Tuesday, December 13, 2016

Getting a good software internship in industry or academia

I hire summer students all the time to work on software projects related to my research and teaching at Berkeley, and I have students coming to me frequently asking for advice on either getting a good internship or selecting among various offers. Leaving aside the (very important) nontechnical aspects of your interview or job choice, here's my technical advice from the point of view of what I look for in a software hire (and, not coincidentally, what I teach in Berkeley's software engineering course):

Have a story for testing. Testing and debugging software is much harder than writing it. The question you should be prepared to answer is not "Do you test?" but rather "How do you test?" Do you have tests that can be run programmatically? Do you have any idea how much of your code is covered by tests?

Demonstrate that you know the ecosystem. The developer ecosystem, roughly centered around GitHub, now includes continuous integration (Travis, Jenkins), project tracking (Pivotal Tracker), code quality measurement (CodeClimate), and more. How do you use these tools?

Have you worked in a team? Software development is rarely a solo endeavor anymore; most interesting software is built by teams. What practices does your team use to organize its activities (scrum, standups)? To manage simultaneous development (branches, fork-and-pull)? To communicate and stay on same page about the project (Slack, Basecamp)?
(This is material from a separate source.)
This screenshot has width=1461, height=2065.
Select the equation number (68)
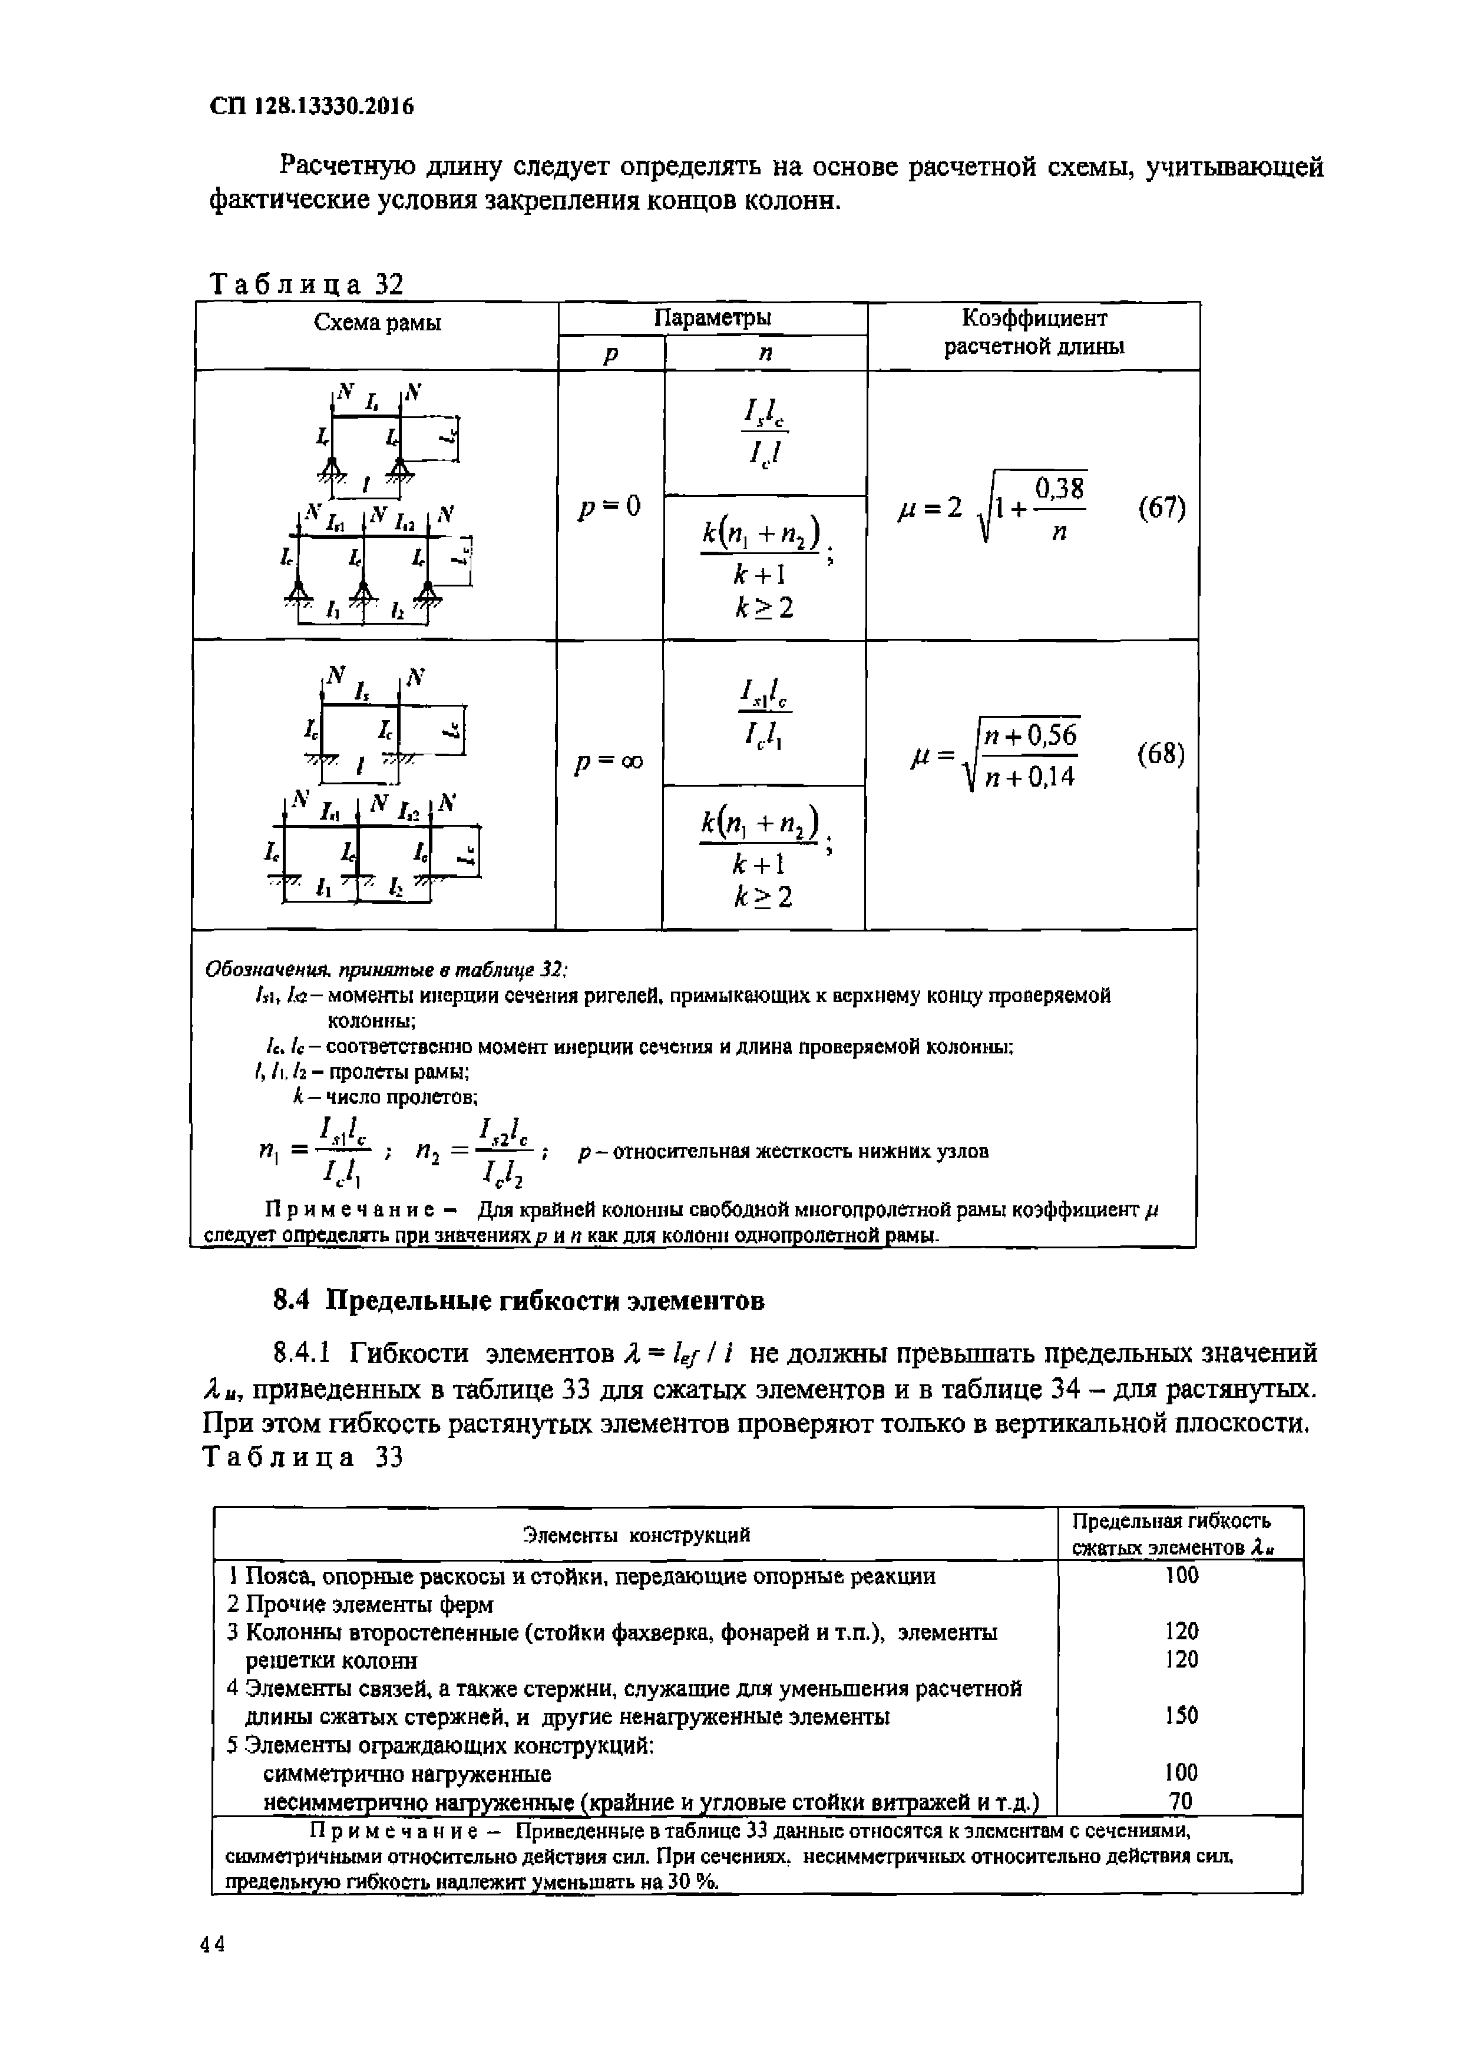[1161, 754]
Be a full-stack developer.  What can I do with a front-end developer who can't write the back end? That's like someone who can build the front of my house but not the side walls or stairs. What I need is a house, even if a very simple one. Similarly, even a back-end developer must be able to get my app out to the end user in some way, even if the user interface is modest and simple.
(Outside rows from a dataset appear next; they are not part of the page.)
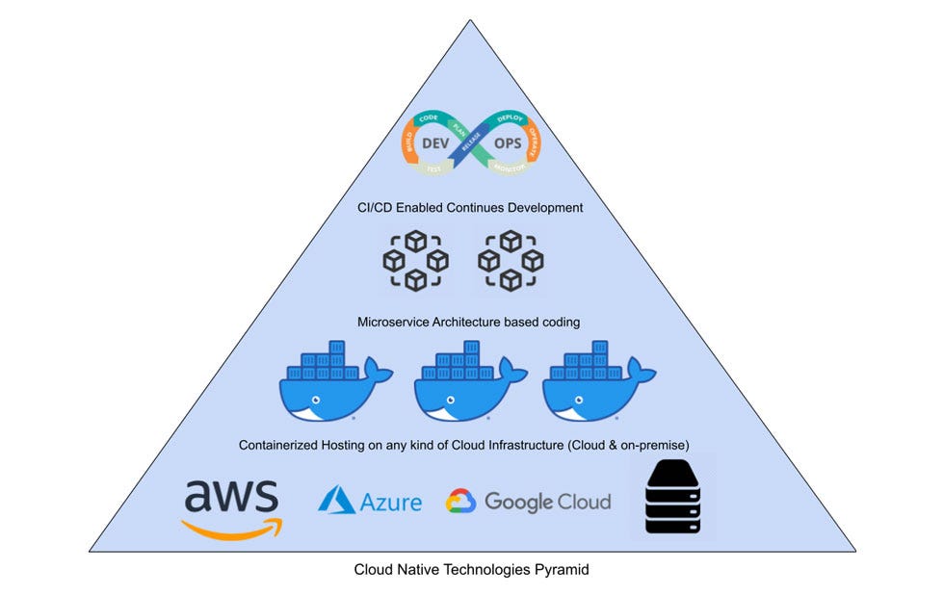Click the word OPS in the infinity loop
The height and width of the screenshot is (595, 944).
pos(507,142)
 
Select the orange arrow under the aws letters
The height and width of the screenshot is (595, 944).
pos(232,528)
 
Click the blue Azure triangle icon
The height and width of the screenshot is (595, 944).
pos(337,500)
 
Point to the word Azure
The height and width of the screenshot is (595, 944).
pos(391,502)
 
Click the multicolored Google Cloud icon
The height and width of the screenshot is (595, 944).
pos(461,502)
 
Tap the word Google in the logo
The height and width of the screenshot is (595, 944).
pos(518,502)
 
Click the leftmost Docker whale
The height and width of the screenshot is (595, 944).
pos(334,381)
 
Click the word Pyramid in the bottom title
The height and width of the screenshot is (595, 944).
pos(562,570)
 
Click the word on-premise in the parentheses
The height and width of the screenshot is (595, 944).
pos(657,445)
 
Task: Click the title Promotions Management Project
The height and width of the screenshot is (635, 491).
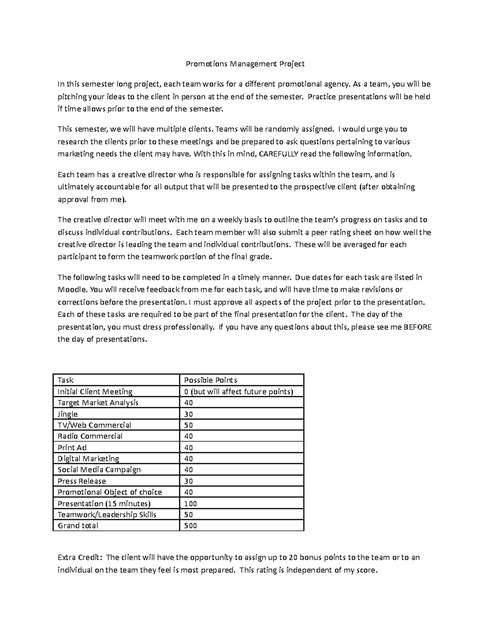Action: pyautogui.click(x=245, y=64)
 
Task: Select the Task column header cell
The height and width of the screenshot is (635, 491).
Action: pyautogui.click(x=65, y=380)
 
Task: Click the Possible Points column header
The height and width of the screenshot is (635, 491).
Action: pyautogui.click(x=211, y=380)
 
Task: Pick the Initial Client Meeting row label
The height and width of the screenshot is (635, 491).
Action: pyautogui.click(x=95, y=392)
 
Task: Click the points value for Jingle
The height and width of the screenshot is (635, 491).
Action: pyautogui.click(x=189, y=414)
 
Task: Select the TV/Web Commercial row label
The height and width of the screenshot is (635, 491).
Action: pyautogui.click(x=94, y=425)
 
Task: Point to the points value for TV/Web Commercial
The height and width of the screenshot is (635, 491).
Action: pyautogui.click(x=189, y=425)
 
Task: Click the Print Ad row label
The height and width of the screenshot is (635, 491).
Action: pyautogui.click(x=72, y=448)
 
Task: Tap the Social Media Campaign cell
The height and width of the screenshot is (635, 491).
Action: pyautogui.click(x=99, y=470)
Get good at picking up new languages and frameworks. This is more relevant for full-time jobs, but I'd rather hire someone who can learn new things fast than someone who's an expert on whatever framework I happen to be using right now, since new frameworks and languages come along all the time. How would you demonstrate that you can learn things fast?

Understand Unix. The single most influential set of ideas in modern server and client operating systems derives from the Unix programming model. The ability to quickly put together simple tools to do a job is vital to developer productivity. If I ask you "Given a set of large text files, count approximately how many distinct email addresses they contain," and your first question is "In what language," we're done.  One plausible answer is the shell command:

    grep -E -o '\b\w+@\w+\b'  filenames | sort | uniq | wc -l

Do your own projects.  If the only software you write is in course projects, I'd wonder if you really love coding enough. Imagine trying to compete in a tennis tournament if the only time you had spent on the court was during your actual tennis lessons. Class projects just don't give you enough mileage to get really good at software; doing your own projects (extracurriculars, pro-bono work, hackathons, personal projects, contributing to an open-source project, whatever) is essential. Be prepared to answer "What is the coolest personal software project you've worked on and what made it exciting/challenging/a great learning experience?"

Show me your code.  As my colleague and GitHub engineer Jesse Toth has succinctly put it, “Your code is your résumé.” A résumé without evidence of coding skill is minimally useful. If you can’t make your GitHub public repos part of your code portfolio or add me as a view-only collaborator on some repos, at least send me a link to a tarball of code you’ve written.